### Materials provided
....
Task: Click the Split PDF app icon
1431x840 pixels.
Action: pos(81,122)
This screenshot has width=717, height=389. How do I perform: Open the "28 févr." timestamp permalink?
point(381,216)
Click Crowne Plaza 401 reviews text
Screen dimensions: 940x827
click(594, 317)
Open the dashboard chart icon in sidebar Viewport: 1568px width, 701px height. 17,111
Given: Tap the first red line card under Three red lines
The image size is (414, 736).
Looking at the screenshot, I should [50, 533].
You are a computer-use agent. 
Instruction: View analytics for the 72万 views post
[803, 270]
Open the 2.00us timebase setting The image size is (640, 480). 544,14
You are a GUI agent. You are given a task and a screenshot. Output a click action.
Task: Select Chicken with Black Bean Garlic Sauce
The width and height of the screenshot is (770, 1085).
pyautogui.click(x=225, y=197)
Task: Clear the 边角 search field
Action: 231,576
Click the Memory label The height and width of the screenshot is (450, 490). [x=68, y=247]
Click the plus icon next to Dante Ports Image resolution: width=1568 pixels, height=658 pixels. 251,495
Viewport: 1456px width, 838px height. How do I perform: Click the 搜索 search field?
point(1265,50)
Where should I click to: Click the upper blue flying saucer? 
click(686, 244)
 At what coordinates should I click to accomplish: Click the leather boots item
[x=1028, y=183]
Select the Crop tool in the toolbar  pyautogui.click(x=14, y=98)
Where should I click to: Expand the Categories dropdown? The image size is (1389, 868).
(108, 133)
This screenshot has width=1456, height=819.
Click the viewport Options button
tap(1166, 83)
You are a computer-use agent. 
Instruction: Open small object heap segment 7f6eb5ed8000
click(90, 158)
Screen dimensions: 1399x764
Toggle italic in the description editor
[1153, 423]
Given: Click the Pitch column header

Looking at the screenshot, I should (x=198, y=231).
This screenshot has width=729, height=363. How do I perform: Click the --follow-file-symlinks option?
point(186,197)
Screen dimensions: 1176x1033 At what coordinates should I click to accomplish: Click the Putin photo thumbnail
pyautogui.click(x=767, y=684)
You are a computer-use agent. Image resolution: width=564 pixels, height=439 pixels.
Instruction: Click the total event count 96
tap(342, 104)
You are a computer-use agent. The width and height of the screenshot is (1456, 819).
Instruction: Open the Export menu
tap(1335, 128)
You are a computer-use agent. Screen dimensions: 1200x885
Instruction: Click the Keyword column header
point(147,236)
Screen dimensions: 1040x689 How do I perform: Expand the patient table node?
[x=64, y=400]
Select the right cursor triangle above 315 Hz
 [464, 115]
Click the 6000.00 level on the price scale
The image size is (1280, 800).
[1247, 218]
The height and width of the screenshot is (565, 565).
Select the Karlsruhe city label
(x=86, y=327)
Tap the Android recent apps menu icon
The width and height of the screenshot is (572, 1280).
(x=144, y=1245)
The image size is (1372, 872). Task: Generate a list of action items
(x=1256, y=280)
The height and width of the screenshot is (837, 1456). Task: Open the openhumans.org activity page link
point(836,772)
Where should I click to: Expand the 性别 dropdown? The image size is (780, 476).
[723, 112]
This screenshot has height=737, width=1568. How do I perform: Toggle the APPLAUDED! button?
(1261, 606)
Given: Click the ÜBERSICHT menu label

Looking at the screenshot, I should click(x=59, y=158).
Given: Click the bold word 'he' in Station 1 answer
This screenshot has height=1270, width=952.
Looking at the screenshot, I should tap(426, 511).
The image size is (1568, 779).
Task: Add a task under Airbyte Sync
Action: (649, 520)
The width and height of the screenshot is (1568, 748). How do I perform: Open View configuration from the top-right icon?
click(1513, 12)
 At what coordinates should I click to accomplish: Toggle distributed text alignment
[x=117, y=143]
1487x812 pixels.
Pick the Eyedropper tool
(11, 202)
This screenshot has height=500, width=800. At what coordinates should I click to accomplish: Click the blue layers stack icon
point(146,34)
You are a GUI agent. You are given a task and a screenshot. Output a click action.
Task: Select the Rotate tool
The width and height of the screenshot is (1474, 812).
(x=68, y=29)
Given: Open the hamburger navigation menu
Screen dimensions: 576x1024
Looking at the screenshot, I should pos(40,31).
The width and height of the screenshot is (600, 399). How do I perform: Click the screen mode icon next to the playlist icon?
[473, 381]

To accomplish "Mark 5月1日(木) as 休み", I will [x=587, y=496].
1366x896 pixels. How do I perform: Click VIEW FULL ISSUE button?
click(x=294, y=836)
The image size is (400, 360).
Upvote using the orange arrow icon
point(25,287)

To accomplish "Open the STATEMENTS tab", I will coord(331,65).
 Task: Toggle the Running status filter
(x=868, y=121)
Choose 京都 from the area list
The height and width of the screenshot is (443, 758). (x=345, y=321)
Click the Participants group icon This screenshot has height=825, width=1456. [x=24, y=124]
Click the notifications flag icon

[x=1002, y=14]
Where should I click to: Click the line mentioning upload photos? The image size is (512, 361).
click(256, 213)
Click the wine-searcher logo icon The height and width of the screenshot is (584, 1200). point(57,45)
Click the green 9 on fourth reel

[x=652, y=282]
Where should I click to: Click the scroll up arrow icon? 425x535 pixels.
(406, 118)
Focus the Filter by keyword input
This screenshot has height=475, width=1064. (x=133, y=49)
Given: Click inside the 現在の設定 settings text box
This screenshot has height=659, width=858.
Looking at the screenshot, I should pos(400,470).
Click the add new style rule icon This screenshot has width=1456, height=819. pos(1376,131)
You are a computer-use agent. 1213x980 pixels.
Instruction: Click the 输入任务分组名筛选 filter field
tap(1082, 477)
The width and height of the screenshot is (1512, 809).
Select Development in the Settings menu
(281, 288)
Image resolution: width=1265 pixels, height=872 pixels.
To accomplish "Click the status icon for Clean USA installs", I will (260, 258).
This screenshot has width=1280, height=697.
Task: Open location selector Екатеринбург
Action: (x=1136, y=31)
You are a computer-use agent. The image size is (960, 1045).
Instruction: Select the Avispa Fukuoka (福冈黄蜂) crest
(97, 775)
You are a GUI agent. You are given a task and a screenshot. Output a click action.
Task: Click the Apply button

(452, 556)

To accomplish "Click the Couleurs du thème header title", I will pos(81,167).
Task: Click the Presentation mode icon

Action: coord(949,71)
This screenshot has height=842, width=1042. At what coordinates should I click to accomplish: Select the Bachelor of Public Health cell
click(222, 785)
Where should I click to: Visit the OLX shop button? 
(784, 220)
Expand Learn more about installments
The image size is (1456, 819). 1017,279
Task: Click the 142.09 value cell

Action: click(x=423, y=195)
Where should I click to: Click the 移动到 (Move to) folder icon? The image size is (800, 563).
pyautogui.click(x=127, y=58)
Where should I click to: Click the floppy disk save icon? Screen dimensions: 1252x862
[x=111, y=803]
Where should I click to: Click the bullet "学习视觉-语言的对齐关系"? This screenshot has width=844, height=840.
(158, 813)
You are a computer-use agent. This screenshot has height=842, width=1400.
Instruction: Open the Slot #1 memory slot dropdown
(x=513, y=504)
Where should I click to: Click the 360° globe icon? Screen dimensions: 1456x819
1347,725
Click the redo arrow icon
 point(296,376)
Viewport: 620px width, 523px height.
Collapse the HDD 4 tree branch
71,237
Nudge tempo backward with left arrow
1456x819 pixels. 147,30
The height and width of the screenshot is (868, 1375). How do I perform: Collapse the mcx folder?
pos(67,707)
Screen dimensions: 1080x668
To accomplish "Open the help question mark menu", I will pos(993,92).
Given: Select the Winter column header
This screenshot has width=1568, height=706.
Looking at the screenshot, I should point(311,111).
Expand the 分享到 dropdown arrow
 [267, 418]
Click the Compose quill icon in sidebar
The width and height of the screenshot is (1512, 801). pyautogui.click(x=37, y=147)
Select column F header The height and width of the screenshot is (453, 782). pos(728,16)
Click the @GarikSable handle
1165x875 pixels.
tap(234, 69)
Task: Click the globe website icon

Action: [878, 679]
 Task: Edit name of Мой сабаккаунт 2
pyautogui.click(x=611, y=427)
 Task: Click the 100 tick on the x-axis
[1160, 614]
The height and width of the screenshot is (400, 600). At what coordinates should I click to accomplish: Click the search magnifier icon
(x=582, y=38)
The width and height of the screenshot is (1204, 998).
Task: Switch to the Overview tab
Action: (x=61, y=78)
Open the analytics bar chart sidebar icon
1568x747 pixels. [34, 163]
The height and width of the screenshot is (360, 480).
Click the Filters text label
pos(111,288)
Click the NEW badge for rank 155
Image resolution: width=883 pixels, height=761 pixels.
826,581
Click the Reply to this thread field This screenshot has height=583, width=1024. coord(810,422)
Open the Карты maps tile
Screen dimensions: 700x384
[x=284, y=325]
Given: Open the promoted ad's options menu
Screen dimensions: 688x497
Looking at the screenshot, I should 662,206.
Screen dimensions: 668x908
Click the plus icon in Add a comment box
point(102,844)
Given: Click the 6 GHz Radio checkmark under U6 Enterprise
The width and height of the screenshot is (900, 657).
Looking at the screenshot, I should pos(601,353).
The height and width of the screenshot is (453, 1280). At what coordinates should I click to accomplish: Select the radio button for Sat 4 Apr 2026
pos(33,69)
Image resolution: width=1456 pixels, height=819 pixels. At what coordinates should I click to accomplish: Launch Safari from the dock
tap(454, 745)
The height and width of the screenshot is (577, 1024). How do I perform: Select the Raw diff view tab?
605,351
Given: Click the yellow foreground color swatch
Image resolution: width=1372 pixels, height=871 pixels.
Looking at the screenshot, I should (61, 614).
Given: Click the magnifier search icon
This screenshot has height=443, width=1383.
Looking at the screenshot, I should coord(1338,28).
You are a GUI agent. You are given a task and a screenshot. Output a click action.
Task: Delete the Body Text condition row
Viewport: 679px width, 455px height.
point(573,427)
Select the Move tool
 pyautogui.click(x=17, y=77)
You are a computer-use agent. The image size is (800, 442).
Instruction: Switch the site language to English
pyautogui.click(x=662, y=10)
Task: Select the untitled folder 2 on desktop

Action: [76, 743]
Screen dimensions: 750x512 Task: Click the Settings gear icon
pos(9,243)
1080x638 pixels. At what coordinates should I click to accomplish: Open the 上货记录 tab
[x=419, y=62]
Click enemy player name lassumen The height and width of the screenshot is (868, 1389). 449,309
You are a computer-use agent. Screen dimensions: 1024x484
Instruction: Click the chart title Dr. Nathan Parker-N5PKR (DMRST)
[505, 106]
....
Put the rows from the line containing "Given: Click the 6" through the line containing "Looking at the screenshot, I should coord(1338,28)." into a JSON list of strings, one string per line, leaving out blank lines.

### Result for this task
[
  "Given: Click the 6 GHz Radio checkmark under U6 Enterprise",
  "The width and height of the screenshot is (900, 657).",
  "Looking at the screenshot, I should pos(601,353).",
  "The height and width of the screenshot is (453, 1280). At what coordinates should I click to accomplish: Select the radio button for Sat 4 Apr 2026",
  "pos(33,69)",
  "Image resolution: width=1456 pixels, height=819 pixels. At what coordinates should I click to accomplish: Launch Safari from the dock",
  "tap(454, 745)",
  "The height and width of the screenshot is (577, 1024). How do I perform: Select the Raw diff view tab?",
  "605,351",
  "Given: Click the yellow foreground color swatch",
  "Image resolution: width=1372 pixels, height=871 pixels.",
  "Looking at the screenshot, I should (61, 614).",
  "Given: Click the magnifier search icon",
  "This screenshot has height=443, width=1383.",
  "Looking at the screenshot, I should coord(1338,28)."
]